Entries provided Start Marker

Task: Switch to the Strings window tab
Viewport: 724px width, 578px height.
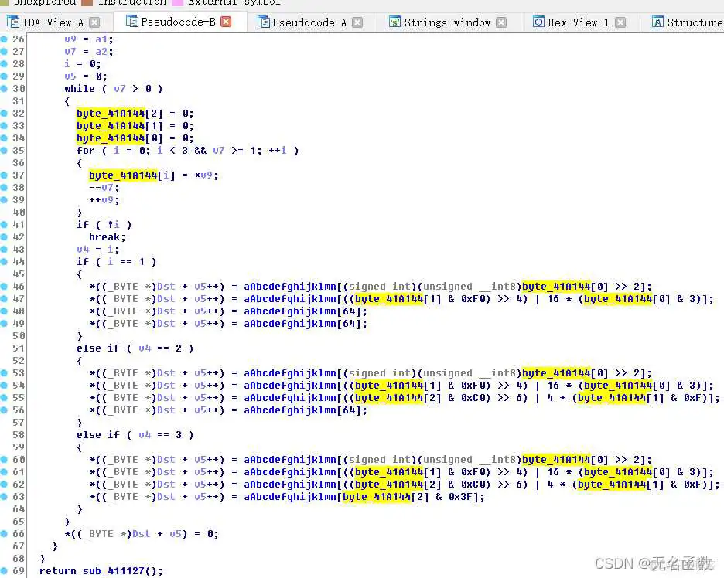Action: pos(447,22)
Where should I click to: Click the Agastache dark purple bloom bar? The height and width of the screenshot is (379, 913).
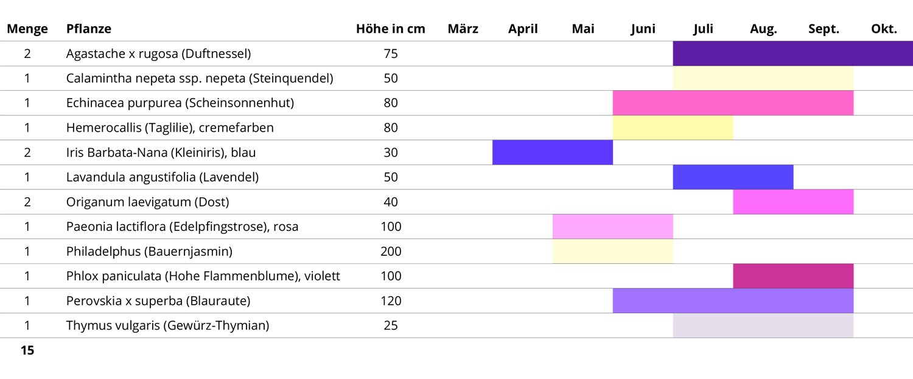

Entries provided End Marker
Entries provided Start Marker

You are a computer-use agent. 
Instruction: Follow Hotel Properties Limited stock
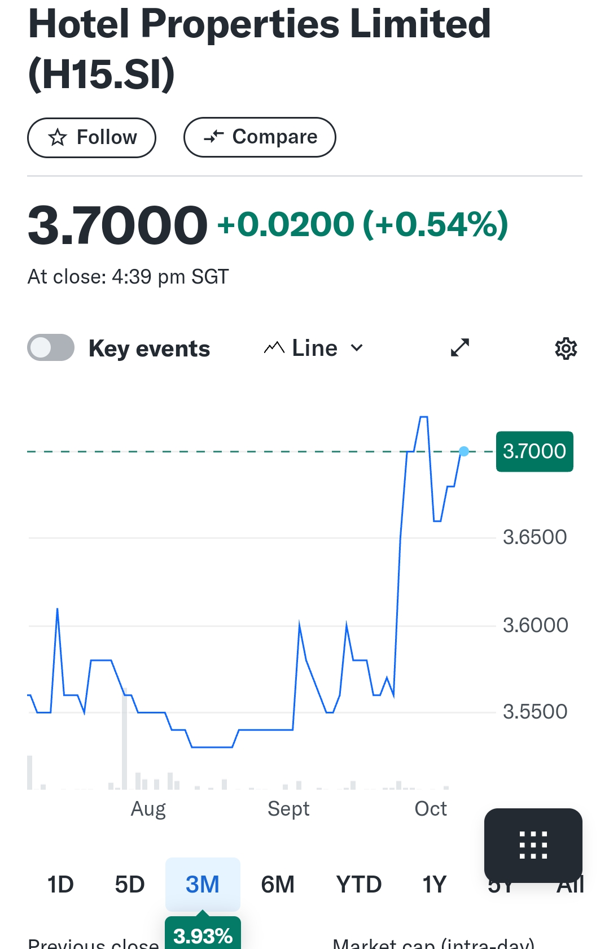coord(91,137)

Entries provided End Marker

== What you should do ==
Each line above that falls between the line with "Task: Switch to the Strings window tab" and the line with "Where should I" should be printed exactly, together with those two lines, but the pictures should not.

== Written response ==
Task: Switch to the Strings window tab
Viewport: 724px width, 578px height.
Action: pos(447,22)
Where should I click to: Click the Agastache dark purple bloom bar? The height and width of the screenshot is (379, 913).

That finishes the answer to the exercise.